Exercise data

--------------------------------

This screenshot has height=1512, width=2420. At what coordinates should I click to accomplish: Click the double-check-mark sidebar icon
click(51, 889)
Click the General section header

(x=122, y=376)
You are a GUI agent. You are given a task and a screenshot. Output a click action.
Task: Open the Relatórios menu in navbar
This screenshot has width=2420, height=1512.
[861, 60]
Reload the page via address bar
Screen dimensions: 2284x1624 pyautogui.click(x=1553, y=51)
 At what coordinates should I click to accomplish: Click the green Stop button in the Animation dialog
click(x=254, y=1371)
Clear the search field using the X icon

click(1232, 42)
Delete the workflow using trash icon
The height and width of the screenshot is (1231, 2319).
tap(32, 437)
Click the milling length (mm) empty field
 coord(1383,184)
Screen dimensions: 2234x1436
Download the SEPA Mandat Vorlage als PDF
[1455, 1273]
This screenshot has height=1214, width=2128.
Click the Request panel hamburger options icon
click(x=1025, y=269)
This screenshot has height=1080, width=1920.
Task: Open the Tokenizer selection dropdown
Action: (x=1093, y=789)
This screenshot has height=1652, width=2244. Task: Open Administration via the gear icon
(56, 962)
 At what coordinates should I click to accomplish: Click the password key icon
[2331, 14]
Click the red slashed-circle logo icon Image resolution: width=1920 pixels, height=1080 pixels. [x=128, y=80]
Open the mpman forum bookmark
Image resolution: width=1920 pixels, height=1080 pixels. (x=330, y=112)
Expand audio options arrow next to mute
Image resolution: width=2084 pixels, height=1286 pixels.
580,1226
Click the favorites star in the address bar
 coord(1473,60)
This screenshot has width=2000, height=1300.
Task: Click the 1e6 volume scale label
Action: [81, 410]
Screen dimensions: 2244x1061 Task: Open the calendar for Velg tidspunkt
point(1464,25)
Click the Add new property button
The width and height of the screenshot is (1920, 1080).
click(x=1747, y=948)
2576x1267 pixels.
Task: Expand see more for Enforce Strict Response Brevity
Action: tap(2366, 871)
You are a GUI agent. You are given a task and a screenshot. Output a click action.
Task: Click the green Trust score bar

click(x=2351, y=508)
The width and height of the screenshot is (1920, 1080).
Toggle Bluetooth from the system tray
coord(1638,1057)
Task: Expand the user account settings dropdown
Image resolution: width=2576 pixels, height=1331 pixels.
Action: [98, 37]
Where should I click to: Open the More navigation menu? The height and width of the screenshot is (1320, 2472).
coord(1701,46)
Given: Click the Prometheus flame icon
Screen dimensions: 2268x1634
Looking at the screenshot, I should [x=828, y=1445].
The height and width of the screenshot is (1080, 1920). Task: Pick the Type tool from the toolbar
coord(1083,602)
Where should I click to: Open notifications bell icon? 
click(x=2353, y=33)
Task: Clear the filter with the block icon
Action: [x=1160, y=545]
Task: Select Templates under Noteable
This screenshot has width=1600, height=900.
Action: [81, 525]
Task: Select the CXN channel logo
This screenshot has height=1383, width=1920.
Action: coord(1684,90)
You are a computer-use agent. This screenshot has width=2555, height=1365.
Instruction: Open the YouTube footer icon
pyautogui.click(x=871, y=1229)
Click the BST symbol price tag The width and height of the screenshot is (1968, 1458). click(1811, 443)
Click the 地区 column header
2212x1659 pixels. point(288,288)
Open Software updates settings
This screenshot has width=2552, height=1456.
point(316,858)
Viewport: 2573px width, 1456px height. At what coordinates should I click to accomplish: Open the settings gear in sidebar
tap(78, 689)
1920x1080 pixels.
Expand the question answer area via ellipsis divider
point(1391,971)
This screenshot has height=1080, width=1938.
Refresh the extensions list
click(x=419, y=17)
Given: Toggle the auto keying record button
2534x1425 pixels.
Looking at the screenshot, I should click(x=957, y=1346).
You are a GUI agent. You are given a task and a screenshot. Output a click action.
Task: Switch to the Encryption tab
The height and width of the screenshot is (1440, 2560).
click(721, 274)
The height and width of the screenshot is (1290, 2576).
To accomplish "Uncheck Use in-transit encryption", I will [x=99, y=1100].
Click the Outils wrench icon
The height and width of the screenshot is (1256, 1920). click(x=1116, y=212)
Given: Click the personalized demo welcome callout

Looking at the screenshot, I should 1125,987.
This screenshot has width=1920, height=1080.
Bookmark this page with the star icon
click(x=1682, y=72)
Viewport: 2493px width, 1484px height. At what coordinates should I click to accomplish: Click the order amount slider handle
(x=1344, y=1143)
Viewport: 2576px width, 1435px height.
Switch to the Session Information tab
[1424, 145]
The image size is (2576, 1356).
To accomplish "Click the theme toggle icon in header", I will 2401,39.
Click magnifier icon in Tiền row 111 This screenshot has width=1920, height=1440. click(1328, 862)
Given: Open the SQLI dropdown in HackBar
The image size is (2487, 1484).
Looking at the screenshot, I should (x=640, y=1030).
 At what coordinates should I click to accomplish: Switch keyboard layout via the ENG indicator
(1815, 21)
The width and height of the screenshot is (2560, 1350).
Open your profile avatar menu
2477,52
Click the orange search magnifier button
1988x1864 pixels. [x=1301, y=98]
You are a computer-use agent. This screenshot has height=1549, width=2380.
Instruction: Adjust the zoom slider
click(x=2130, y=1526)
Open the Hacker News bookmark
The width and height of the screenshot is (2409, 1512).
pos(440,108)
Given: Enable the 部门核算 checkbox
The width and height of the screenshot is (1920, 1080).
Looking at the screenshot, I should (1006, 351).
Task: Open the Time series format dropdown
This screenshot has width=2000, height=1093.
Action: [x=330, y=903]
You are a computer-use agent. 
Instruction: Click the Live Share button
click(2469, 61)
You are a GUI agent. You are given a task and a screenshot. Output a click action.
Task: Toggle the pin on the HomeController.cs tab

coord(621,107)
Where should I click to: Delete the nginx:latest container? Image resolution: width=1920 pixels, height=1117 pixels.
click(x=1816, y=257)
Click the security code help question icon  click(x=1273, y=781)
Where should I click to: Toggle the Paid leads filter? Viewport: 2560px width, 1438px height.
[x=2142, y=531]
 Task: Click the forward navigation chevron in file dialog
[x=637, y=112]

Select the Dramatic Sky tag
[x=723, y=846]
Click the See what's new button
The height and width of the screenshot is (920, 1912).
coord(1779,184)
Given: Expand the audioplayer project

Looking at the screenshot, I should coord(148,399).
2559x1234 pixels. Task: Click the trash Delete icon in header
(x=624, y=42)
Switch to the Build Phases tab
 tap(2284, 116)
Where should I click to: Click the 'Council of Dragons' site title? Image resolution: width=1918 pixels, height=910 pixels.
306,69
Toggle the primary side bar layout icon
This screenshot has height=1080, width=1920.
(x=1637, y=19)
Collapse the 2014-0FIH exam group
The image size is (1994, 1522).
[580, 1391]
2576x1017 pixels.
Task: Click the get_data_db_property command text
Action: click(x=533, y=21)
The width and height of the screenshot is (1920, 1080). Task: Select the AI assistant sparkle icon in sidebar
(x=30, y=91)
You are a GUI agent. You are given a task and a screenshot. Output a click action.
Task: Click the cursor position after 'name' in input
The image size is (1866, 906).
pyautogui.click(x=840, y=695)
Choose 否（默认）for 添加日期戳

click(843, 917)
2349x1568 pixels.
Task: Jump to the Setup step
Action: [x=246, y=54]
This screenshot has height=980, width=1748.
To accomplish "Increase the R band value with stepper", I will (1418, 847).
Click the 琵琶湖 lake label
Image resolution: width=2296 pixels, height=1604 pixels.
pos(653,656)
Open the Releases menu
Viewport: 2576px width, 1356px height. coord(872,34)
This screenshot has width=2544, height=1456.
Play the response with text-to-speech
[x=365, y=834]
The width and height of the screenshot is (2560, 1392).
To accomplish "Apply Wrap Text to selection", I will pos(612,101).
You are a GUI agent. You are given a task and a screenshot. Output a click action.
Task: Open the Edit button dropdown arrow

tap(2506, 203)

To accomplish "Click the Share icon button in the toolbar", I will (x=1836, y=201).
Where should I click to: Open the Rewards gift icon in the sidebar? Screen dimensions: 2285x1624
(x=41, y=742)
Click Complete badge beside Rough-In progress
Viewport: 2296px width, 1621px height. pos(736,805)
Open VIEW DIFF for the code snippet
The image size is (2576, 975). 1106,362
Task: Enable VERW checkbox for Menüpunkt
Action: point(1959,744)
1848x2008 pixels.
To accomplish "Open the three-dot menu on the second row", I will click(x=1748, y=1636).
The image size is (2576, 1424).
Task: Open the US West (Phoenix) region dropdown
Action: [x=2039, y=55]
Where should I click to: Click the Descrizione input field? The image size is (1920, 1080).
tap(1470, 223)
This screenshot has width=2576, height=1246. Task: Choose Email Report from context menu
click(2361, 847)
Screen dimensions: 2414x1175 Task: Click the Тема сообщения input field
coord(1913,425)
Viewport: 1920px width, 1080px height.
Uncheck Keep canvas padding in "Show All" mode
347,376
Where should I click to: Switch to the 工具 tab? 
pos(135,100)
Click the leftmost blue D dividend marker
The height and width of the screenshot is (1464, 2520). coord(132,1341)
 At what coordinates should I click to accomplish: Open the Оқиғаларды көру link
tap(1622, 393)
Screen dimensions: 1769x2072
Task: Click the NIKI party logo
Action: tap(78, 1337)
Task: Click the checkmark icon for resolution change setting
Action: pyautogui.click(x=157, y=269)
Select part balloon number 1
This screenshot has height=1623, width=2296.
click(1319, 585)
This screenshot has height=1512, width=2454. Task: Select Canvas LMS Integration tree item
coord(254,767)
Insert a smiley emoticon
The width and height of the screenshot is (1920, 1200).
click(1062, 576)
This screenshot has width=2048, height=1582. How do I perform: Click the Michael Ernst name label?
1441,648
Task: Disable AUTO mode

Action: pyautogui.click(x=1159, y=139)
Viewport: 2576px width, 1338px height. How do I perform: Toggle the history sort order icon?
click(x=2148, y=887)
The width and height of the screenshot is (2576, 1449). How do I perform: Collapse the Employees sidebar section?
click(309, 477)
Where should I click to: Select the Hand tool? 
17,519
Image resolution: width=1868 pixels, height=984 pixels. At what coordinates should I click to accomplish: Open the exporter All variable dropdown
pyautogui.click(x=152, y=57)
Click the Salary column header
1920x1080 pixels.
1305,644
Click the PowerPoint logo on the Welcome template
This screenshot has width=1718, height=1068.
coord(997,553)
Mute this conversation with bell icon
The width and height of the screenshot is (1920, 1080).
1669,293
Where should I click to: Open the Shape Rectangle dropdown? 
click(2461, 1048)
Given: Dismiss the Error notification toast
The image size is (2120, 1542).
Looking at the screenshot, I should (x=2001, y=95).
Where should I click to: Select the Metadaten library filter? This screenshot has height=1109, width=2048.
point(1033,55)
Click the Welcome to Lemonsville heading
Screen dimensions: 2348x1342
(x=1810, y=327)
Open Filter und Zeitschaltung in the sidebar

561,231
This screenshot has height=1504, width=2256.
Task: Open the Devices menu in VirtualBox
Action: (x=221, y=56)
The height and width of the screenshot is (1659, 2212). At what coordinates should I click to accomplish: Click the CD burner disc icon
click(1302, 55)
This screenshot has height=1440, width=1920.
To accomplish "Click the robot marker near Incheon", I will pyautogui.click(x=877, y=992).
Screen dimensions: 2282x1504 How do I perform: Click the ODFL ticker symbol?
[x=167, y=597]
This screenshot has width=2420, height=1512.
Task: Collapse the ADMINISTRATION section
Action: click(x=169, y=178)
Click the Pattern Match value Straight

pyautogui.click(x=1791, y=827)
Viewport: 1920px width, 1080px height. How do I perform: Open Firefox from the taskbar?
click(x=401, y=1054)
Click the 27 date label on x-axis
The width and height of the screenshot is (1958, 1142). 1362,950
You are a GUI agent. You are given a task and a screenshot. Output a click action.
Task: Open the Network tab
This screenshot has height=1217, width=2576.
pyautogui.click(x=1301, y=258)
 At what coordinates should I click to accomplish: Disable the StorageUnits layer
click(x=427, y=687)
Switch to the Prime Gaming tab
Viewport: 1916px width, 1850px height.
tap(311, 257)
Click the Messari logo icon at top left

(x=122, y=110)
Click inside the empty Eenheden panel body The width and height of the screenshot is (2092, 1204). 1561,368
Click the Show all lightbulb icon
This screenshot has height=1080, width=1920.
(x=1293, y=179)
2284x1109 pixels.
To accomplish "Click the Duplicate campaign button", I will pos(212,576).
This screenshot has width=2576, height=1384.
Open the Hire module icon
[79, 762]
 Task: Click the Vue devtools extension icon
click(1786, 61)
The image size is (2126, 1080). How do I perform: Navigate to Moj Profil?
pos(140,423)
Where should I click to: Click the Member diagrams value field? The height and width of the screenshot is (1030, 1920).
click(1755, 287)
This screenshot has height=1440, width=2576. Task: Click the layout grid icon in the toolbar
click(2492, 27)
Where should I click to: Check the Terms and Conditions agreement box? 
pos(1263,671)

--------------------------------

Problem description
Using the records above, pull out each line where the word "computer" occurs.

Reply to the task
You are a computer-use agent. This screenshot has width=2555, height=1365.
You are a computer-use agent. This screenshot has height=1549, width=2380.
You are a computer-use agent. 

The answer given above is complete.